Commitment: Goal and Achievement Orientation
This section doesn’t need much expansion. Shackleton’s achievements in life speak for themselves in terms of committing to his goals and doing what it took to follow his dreams. No one said it better than the man himself:
“Through endurance we conquer.” ― Ernest H. Shackleton
Challenge: Risk Orientation and Learning Orientation
“Men Wanted: For hazardous journey. Small wages, bitter cold, long months of complete darkness, constant danger, safe return doubtful. Honour and recognition in case of success.” ― Ernest Shackleton
Above, is the notice for employment on the Endurance posted by Shackleton. As you can see, he did not beat around the bush when describing the risk laden conditions these men would live in. This was to be his 3rd journey to Antarctica, he had learned from his previous experiences, remained undaunted and he was familiar with what lay ahead. He continued to pursue his goals and encouraged others, in the name of “honour and recognition”.

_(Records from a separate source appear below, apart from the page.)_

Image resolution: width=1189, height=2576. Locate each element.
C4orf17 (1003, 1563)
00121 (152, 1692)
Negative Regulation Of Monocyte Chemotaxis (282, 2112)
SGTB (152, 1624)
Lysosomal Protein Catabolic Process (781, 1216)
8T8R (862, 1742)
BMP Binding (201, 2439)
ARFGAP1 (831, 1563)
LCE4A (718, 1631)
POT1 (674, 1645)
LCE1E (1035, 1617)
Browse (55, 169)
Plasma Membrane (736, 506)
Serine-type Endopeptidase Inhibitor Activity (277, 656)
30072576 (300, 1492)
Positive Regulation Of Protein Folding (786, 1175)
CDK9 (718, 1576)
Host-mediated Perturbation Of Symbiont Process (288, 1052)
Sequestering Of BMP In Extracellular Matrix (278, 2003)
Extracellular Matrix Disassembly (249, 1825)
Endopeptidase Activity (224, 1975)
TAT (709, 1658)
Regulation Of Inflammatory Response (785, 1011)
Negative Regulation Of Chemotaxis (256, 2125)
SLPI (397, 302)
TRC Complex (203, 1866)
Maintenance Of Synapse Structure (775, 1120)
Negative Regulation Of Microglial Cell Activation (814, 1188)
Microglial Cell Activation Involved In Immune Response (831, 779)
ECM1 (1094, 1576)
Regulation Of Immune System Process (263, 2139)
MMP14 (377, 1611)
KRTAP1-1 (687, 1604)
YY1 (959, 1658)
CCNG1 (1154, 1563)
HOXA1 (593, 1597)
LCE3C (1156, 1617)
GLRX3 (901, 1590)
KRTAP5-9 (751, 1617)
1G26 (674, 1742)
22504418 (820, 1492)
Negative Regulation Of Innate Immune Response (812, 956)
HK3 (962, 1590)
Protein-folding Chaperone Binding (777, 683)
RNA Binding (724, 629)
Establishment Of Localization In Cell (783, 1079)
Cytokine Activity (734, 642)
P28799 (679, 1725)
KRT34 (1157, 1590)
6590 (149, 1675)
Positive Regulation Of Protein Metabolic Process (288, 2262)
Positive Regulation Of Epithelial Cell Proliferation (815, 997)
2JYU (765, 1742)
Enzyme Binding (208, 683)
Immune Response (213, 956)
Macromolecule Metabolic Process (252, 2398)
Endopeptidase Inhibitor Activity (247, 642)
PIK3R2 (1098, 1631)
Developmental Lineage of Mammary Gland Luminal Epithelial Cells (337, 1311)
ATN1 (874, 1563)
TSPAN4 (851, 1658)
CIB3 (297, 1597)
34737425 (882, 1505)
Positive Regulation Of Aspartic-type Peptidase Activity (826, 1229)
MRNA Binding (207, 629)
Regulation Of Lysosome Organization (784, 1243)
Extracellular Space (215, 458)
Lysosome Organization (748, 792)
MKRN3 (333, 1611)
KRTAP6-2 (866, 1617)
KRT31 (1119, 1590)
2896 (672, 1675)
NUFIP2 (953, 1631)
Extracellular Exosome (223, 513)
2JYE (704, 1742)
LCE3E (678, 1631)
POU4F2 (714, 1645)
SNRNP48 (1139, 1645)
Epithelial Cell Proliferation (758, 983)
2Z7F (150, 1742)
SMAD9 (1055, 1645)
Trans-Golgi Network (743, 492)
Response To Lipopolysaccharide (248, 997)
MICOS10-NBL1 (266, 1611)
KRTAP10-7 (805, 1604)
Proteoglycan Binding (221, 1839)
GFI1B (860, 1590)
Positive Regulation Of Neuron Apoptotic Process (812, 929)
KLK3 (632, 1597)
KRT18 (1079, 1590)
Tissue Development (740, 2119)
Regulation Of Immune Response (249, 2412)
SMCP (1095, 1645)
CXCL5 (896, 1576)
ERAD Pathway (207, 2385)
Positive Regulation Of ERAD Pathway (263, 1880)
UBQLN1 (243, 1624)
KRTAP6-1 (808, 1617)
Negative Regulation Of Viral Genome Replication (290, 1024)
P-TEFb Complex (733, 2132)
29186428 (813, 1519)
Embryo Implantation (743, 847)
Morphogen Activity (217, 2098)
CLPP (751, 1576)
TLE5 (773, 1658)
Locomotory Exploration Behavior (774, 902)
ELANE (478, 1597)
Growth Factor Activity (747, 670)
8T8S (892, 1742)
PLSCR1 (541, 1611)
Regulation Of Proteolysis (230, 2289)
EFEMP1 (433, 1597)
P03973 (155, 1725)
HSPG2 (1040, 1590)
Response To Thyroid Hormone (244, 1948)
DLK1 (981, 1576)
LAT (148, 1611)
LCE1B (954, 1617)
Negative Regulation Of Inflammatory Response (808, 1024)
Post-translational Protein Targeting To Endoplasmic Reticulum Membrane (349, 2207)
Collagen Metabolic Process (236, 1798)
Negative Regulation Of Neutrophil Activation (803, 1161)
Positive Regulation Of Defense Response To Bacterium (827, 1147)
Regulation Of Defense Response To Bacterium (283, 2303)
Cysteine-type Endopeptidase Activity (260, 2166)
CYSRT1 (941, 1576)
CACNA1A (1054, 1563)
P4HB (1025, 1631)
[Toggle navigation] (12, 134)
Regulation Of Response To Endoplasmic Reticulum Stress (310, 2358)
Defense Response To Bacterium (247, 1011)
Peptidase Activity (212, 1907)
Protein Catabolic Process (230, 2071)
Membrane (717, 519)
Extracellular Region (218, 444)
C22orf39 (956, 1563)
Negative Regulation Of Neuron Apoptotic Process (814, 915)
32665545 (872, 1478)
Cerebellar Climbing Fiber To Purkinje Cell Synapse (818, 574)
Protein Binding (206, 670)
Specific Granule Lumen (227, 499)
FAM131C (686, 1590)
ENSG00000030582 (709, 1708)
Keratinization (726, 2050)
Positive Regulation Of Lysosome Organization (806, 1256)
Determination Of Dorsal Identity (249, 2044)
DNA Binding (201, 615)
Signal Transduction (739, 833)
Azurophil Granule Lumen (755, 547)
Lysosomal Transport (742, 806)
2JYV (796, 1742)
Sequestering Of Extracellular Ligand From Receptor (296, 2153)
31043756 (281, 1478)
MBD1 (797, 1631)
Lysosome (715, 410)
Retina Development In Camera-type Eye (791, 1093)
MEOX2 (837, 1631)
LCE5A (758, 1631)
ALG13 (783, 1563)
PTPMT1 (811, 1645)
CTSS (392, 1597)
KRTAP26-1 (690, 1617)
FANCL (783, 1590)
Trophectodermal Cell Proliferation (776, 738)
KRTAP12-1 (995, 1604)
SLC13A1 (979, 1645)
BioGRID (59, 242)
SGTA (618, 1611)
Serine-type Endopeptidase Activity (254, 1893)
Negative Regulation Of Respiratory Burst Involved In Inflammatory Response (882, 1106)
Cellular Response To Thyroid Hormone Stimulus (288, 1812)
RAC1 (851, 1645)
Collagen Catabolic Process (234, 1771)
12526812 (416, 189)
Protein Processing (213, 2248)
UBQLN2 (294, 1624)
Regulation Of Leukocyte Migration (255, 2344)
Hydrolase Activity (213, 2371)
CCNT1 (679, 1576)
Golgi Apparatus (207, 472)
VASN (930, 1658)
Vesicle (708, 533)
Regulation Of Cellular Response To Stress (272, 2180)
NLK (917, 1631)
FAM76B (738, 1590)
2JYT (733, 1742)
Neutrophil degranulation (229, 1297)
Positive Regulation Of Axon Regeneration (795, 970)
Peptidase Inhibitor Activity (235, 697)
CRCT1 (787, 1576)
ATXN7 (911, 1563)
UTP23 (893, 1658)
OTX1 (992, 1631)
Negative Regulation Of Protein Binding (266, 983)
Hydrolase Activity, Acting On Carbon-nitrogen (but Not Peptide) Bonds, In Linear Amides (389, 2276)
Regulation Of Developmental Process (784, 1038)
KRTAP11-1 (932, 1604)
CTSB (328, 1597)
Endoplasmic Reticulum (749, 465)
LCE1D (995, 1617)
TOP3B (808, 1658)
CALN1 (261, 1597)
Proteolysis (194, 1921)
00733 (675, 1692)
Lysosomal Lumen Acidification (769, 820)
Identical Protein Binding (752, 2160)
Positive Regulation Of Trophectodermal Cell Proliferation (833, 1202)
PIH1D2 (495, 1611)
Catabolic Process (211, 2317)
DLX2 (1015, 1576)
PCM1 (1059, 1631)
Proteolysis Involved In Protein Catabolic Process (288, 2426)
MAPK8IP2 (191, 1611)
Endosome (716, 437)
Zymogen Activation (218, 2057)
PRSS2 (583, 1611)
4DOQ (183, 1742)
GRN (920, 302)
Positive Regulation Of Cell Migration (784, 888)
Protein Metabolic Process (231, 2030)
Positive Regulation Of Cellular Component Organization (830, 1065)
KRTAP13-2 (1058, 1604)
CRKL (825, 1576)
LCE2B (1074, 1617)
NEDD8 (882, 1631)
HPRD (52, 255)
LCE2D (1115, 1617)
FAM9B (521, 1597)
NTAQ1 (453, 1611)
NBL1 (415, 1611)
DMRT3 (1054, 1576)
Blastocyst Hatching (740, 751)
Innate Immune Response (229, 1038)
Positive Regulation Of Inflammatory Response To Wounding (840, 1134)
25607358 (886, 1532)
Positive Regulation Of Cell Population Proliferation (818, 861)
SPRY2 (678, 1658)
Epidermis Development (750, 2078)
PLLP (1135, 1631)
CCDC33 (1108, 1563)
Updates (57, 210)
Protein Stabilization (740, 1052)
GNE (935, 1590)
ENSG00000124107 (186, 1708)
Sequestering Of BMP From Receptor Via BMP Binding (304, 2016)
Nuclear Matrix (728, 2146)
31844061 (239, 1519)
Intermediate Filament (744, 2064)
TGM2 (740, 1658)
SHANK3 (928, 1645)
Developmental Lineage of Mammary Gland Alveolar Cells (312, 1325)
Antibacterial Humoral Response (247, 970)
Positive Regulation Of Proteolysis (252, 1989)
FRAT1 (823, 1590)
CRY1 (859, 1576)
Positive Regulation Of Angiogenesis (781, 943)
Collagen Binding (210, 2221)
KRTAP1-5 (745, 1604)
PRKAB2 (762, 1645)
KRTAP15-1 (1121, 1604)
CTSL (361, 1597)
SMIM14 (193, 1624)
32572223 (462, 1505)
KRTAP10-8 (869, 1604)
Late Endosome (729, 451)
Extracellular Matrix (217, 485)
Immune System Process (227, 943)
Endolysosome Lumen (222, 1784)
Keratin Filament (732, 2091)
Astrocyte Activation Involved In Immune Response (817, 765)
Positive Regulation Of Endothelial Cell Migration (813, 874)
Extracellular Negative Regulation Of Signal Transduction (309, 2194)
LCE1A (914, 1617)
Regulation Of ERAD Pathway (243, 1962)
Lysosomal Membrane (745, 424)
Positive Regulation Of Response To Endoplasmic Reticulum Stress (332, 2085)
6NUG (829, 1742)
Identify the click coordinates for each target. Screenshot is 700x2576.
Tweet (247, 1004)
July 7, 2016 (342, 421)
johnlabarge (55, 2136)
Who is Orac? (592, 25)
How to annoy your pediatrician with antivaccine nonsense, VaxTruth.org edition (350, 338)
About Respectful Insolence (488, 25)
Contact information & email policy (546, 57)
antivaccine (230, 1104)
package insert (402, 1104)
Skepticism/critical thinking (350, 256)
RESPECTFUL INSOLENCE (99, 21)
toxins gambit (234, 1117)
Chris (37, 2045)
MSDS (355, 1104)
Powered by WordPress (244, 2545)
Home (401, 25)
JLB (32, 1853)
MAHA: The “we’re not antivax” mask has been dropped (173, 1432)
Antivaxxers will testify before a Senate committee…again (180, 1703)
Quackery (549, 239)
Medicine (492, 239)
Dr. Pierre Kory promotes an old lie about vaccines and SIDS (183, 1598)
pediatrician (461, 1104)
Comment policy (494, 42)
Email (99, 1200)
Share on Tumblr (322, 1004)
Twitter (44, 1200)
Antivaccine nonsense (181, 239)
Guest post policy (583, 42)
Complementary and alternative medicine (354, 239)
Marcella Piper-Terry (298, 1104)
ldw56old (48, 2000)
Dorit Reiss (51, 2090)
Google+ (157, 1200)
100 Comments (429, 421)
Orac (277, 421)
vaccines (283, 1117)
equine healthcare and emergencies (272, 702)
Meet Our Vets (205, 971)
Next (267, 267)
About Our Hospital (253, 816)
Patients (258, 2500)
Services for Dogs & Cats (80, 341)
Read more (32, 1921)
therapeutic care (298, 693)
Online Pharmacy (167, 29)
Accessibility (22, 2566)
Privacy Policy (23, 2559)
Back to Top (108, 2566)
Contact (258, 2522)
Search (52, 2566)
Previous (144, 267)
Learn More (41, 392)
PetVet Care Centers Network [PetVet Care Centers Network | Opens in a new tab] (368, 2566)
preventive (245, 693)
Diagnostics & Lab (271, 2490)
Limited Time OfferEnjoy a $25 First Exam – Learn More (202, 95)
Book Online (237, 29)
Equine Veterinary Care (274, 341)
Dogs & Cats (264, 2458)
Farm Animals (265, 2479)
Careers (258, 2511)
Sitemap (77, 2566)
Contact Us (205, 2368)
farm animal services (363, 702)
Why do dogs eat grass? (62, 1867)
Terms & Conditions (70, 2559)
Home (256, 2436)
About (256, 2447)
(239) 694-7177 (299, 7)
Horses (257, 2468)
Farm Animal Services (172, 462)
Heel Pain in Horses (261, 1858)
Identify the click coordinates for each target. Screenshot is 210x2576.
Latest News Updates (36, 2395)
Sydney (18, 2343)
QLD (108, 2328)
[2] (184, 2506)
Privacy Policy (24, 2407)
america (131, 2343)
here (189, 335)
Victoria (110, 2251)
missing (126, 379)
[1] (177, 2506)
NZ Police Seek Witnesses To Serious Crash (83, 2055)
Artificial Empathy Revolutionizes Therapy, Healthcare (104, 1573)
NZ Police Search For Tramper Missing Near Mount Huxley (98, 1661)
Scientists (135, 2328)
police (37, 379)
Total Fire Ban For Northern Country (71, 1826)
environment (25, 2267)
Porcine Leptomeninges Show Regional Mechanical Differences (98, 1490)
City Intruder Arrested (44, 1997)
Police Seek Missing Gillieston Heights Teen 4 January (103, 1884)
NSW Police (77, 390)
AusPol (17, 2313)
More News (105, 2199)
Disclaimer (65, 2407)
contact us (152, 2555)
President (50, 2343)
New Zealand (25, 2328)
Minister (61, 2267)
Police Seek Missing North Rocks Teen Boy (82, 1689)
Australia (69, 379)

“Difficulties are just things to overcome.” ― Ernest Shackleton
When things began to unravel, Shackleton, never threw in the towel and declared “this is just my luck”. Even with Mother Nature dictating the situation, that you cannot control, he persevered and concentrated on what he could control and how to execute a plan of action to save his men.
Shackleton again demonstrated control of his emotions in front of his crew members. He understood that the thin thread of hope they possessed was intrinsically entwined in his behaviours and attitude. His crew members diaries often referred to how in tune he was with the group morale. When selecting the small crew to join him on the journey to South Georgia, Shackleton selected one member, because he was aware that this member was a bully. Shackleton knew this individual would be detrimental to the wellbeing of the group that was to be left behind. By gauging this emotional situation, Shackleton was able to orchestrate the harmony of his crew, even in absentia!
Shackleton knew them of his crew by name and details of their family background. While himself and the crew discarded all their worldly possessions, in preparation for the arduous boat journey, he insisted that Hussey keep his banjo in order to keep spirits raised.
Shackleton died in 1922 while on a return journey to Antarctica, surrounded by members of his beloved crew. Possibly, one of the greatest leaders of the 20th century, who illustrated the relationship between mental toughness and true leadership – and what this can achieve.